Loyalist coach and students glad to see first woman and openly gay coach in Super Bowl
BELLEVILLE – It’s “fantastic” that an openly gay woman will be one of the coaches for Super Bowl LIV, a Belleville basketball coach says.
Katie Sowers, offensive assistant coach for the San Francisco 49ers, will be the first woman and openly gay person to coach in Super Bowl history. The 49ers beat the Green Bay Packers 37 to 20 last Sunday to get to the Feb. 2 Super Bowl against the Kansas City Chiefs.
Loyalist Lancers women’s basketball assistant coach Claire Davies says it’s amazing that Sowers broke through the barriers of a male-dominated sport.
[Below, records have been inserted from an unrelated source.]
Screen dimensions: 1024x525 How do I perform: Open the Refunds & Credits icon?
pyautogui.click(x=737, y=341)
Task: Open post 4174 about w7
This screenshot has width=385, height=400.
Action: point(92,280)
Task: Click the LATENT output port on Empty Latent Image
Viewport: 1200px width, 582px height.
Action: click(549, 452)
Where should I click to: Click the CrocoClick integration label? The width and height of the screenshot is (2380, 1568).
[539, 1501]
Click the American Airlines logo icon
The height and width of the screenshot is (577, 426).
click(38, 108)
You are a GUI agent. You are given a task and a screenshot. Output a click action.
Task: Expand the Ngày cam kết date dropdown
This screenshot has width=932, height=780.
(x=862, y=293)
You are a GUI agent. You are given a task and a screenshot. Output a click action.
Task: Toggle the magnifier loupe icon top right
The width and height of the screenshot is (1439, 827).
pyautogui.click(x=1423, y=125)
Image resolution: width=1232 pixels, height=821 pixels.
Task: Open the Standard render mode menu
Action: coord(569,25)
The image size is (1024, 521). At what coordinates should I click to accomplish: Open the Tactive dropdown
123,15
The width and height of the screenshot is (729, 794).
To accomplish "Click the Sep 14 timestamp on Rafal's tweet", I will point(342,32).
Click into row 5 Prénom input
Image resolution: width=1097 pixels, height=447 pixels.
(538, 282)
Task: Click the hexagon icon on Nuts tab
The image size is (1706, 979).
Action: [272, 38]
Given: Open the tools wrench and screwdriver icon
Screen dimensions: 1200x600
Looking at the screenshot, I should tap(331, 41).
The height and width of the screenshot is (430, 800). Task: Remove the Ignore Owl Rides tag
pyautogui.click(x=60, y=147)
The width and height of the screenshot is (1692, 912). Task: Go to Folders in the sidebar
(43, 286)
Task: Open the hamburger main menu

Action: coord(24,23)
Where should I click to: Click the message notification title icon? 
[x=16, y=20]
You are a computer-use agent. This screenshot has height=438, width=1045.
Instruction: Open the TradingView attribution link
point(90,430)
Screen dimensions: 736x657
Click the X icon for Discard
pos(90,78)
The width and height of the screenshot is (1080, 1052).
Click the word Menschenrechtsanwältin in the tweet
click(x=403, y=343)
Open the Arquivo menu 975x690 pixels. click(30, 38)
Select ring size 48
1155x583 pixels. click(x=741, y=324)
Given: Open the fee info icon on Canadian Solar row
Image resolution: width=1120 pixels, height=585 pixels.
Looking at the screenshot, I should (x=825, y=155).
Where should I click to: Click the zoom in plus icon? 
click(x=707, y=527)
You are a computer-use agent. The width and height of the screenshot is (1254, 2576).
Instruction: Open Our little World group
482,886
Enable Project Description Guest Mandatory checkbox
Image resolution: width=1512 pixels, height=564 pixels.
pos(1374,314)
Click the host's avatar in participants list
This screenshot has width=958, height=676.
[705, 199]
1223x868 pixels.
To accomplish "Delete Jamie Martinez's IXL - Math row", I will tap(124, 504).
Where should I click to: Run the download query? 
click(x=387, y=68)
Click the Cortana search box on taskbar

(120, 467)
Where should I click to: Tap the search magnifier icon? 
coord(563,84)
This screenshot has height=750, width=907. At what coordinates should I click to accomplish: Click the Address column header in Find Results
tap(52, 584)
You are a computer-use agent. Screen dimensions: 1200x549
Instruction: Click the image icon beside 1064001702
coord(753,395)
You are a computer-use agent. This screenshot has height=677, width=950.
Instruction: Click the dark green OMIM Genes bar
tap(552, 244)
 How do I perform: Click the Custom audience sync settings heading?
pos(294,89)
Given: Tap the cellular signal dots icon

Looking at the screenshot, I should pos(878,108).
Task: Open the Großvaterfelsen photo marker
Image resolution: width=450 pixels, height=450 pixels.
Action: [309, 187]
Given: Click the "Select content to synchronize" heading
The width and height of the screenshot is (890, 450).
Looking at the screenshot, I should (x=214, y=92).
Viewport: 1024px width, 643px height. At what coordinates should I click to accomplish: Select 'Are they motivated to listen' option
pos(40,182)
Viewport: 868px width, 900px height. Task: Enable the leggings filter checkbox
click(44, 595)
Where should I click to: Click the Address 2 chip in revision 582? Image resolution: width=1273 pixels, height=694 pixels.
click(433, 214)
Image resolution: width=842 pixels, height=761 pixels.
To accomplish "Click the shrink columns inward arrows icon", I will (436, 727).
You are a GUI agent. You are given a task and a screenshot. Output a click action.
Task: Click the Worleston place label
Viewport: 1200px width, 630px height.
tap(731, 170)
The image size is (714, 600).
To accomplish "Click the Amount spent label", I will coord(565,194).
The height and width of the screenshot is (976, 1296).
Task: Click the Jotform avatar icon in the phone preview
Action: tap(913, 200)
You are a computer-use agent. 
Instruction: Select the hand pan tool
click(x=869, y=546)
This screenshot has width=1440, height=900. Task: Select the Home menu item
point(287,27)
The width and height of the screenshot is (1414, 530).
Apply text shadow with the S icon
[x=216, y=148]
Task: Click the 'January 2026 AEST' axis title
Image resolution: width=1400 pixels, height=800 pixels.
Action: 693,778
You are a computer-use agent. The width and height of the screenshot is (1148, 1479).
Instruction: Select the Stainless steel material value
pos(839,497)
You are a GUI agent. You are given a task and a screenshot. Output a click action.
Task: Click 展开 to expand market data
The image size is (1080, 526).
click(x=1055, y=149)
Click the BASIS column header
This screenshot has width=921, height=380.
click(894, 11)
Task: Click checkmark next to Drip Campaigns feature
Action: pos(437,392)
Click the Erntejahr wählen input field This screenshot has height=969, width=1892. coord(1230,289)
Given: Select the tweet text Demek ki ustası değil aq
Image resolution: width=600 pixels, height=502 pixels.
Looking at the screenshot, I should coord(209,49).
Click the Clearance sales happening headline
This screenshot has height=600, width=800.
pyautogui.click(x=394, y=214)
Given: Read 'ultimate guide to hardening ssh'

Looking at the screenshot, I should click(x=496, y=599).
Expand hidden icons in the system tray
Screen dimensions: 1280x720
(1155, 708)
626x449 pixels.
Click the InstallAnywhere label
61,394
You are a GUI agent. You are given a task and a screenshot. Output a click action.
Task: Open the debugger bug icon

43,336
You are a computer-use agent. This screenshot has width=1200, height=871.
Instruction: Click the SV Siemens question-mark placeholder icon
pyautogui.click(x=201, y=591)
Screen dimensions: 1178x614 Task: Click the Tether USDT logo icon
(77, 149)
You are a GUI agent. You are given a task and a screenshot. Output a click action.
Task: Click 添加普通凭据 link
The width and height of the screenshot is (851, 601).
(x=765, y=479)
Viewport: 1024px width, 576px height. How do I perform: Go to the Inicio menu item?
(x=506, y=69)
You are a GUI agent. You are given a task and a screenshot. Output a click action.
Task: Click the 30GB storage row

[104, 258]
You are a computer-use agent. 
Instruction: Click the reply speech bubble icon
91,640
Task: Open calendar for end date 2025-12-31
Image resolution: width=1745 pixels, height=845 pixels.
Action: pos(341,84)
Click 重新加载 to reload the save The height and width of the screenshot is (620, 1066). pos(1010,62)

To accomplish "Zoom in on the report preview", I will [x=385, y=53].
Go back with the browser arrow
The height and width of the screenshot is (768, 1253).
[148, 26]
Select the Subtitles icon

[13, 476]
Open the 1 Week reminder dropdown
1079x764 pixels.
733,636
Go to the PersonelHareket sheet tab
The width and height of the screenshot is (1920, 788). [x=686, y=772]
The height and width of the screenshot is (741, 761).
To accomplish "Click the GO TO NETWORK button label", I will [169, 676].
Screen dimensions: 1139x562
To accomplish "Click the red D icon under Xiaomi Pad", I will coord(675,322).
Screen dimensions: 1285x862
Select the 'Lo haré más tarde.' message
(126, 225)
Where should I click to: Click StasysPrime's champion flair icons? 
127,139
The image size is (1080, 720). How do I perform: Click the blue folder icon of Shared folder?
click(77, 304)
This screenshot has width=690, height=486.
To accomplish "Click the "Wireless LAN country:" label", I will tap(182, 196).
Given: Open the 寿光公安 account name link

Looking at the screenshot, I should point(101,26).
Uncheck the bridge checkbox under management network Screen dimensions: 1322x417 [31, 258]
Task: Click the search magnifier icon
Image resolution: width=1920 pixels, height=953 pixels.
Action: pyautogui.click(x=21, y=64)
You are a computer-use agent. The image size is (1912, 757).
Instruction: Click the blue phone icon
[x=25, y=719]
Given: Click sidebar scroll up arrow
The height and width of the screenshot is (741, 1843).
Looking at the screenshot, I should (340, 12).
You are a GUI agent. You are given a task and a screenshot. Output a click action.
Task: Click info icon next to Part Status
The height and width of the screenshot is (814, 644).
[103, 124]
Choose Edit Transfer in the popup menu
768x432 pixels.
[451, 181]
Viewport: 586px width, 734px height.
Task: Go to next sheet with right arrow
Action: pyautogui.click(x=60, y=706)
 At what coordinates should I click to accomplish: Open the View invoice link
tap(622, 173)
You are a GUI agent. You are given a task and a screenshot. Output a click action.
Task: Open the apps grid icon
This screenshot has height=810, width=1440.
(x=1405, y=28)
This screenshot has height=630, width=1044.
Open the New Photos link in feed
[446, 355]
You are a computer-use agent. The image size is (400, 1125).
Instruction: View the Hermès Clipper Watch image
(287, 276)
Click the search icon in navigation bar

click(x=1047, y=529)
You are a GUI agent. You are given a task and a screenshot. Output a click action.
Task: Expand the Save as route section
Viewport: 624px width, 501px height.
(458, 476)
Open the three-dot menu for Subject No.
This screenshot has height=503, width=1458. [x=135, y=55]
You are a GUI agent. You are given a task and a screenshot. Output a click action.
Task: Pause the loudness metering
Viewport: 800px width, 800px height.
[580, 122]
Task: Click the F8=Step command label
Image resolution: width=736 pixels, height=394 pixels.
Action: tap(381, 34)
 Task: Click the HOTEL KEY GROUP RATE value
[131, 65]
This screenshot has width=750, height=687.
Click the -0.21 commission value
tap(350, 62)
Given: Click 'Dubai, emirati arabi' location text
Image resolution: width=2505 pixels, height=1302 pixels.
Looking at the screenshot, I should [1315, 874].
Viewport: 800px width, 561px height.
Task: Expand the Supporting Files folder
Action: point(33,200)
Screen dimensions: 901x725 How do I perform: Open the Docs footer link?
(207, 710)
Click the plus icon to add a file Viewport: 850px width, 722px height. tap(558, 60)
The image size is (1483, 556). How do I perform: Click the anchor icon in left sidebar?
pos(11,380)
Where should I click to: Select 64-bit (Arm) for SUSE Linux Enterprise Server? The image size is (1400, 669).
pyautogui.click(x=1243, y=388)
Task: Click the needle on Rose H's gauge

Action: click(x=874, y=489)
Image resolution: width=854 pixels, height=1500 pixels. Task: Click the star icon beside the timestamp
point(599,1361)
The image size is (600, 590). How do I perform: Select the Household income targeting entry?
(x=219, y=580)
“I think it’s fantastic!” Davies told QNet News this week. “Being a female in a male league must be difficult.” When the players and coaches are all men, “you have to be that much better and shine that much more.”
Davies said her own love for sports came from playing basketball as a kid, and she played right up through university. She’s one of the few female coaches in the Ontario College Athletic Association. Three of the association’s 19 head coaches are women.
There should be more, she said. “The talent we’re producing in Canada of women athletes is amazing. It’s just unfortunate that there aren’t as many female coaches to help that influence.”
But women have more obstacles to go through to become a coach, including juggling family time with coaching, she added.
“I think for a lot of women, it’s really hard to be a family person and be a coach. I don’t think women do not want to be a part of (sports). There are just some definite obstacles there.”
When QNet News ask Loyalist College students what they think about Sowers’s achievement, the response was positive.
“It’s great to see a gay woman get to that high of a position,” said Heather Harnden, former Child and Youth Care student. “I’m sure it’s inspiring to young queer athletes. They will finally have a role model … There aren’t enough women in the sport or watching the sport. If there were more, maybe I would be more inclined to get into it.”
But a big part of her lack of interest is traditional ideas that come with the sport, she said.
“In my hometown, there was a girl who had to fight to be allowed on the football team because of all the old-school ideas. She was mercilessly harassed for even wanting to be on the team,” Harnden said. “There is still the expectation that girls are just supposed to be the cheerleaders.”
Two other students, responding in the Facebook group Accepted: Loyalist, said there’s still a way to go:
You can watch history being made when the 49ers take on the Kansas City Chiefs on Feb. 2 at 6:30 p.m.